== WORKING DATA ==
"""

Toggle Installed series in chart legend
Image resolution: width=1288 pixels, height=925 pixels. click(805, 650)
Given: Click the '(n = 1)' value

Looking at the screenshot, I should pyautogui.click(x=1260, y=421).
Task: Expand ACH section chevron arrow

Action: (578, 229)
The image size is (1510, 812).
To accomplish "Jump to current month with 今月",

"""
"""

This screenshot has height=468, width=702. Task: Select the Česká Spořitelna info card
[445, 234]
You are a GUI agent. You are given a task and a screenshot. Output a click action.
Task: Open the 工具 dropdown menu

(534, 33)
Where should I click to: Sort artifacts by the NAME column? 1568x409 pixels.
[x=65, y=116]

"""
"""

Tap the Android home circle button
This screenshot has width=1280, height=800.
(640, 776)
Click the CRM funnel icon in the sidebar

"""

== TASK REQUIREMENTS ==
Can you repeat the lines starting at "Tap the Android home circle button" and ending at "Click the CRM funnel icon in the sidebar", replacing "sidebar" with "left panel" and leaving everything else unchanged?

== COMPLETE ANSWER ==
Tap the Android home circle button
This screenshot has width=1280, height=800.
(640, 776)
Click the CRM funnel icon in the left panel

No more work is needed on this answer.